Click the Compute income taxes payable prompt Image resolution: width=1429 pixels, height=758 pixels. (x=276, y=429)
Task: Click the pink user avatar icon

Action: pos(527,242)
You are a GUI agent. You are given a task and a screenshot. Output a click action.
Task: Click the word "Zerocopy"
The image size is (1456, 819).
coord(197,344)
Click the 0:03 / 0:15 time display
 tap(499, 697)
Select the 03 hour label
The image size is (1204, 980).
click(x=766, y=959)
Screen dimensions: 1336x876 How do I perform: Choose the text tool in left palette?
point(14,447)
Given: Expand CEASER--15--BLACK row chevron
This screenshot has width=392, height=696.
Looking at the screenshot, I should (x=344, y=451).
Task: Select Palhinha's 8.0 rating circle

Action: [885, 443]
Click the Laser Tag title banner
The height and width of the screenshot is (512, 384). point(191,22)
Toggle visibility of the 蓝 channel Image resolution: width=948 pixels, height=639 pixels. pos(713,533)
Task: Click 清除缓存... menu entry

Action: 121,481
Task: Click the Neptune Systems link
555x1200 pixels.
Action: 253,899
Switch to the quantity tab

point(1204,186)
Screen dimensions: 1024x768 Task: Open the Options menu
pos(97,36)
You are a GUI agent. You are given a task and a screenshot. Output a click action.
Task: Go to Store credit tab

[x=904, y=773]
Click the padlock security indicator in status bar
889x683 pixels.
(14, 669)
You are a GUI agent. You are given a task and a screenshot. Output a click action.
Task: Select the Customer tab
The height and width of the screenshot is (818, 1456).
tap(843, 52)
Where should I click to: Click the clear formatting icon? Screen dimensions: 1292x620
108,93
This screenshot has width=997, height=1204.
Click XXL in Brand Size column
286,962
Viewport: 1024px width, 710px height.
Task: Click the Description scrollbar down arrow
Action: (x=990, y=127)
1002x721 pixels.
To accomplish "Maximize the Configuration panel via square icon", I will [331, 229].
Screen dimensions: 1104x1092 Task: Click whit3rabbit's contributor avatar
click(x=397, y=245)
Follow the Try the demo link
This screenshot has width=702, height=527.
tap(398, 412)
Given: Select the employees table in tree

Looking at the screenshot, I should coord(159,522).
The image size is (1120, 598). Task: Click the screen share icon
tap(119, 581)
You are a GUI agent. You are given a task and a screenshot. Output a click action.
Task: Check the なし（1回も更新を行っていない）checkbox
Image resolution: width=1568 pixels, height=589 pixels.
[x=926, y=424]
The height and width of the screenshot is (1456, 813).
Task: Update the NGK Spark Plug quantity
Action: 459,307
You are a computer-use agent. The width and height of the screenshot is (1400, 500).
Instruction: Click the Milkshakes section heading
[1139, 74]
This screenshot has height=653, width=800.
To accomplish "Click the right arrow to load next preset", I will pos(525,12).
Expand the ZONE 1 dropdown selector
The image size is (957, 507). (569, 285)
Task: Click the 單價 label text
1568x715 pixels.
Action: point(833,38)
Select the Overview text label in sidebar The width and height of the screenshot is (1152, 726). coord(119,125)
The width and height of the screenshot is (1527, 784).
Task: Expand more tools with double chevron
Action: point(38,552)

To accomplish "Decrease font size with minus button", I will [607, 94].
※
Task requirements = Copy these lines exactly as they are.

Solution to the exercise =
Click the Compute income taxes payable prompt Image resolution: width=1429 pixels, height=758 pixels. (x=276, y=429)
Task: Click the pink user avatar icon

Action: pos(527,242)
You are a GUI agent. You are given a task and a screenshot. Output a click action.
Task: Click the word "Zerocopy"
The image size is (1456, 819).
coord(197,344)
Click the 0:03 / 0:15 time display
 tap(499, 697)
Select the 03 hour label
The image size is (1204, 980).
click(x=766, y=959)
Screen dimensions: 1336x876 How do I perform: Choose the text tool in left palette?
point(14,447)
Given: Expand CEASER--15--BLACK row chevron
This screenshot has width=392, height=696.
Looking at the screenshot, I should (x=344, y=451).
Task: Select Palhinha's 8.0 rating circle

Action: [885, 443]
Click the Laser Tag title banner
The height and width of the screenshot is (512, 384). point(191,22)
Toggle visibility of the 蓝 channel Image resolution: width=948 pixels, height=639 pixels. pos(713,533)
Task: Click 清除缓存... menu entry

Action: 121,481
Task: Click the Neptune Systems link
555x1200 pixels.
Action: 253,899
Switch to the quantity tab

point(1204,186)
Screen dimensions: 1024x768 Task: Open the Options menu
pos(97,36)
You are a GUI agent. You are given a task and a screenshot. Output a click action.
Task: Go to Store credit tab

[x=904, y=773]
Click the padlock security indicator in status bar
889x683 pixels.
(14, 669)
You are a GUI agent. You are given a task and a screenshot. Output a click action.
Task: Select the Customer tab
The height and width of the screenshot is (818, 1456).
tap(843, 52)
Where should I click to: Click the clear formatting icon? Screen dimensions: 1292x620
108,93
This screenshot has width=997, height=1204.
Click XXL in Brand Size column
286,962
Viewport: 1024px width, 710px height.
Task: Click the Description scrollbar down arrow
Action: (x=990, y=127)
1002x721 pixels.
To accomplish "Maximize the Configuration panel via square icon", I will [331, 229].
Screen dimensions: 1104x1092 Task: Click whit3rabbit's contributor avatar
click(x=397, y=245)
Follow the Try the demo link
This screenshot has width=702, height=527.
tap(398, 412)
Given: Select the employees table in tree

Looking at the screenshot, I should coord(159,522).
The image size is (1120, 598). Task: Click the screen share icon
tap(119, 581)
You are a GUI agent. You are given a task and a screenshot. Output a click action.
Task: Check the なし（1回も更新を行っていない）checkbox
Image resolution: width=1568 pixels, height=589 pixels.
[x=926, y=424]
The height and width of the screenshot is (1456, 813).
Task: Update the NGK Spark Plug quantity
Action: 459,307
You are a computer-use agent. The width and height of the screenshot is (1400, 500).
Instruction: Click the Milkshakes section heading
[1139, 74]
This screenshot has height=653, width=800.
To accomplish "Click the right arrow to load next preset", I will pos(525,12).
Expand the ZONE 1 dropdown selector
The image size is (957, 507). (569, 285)
Task: Click the 單價 label text
1568x715 pixels.
Action: point(833,38)
Select the Overview text label in sidebar The width and height of the screenshot is (1152, 726). coord(119,125)
The width and height of the screenshot is (1527, 784).
Task: Expand more tools with double chevron
Action: point(38,552)

To accomplish "Decrease font size with minus button", I will [607, 94].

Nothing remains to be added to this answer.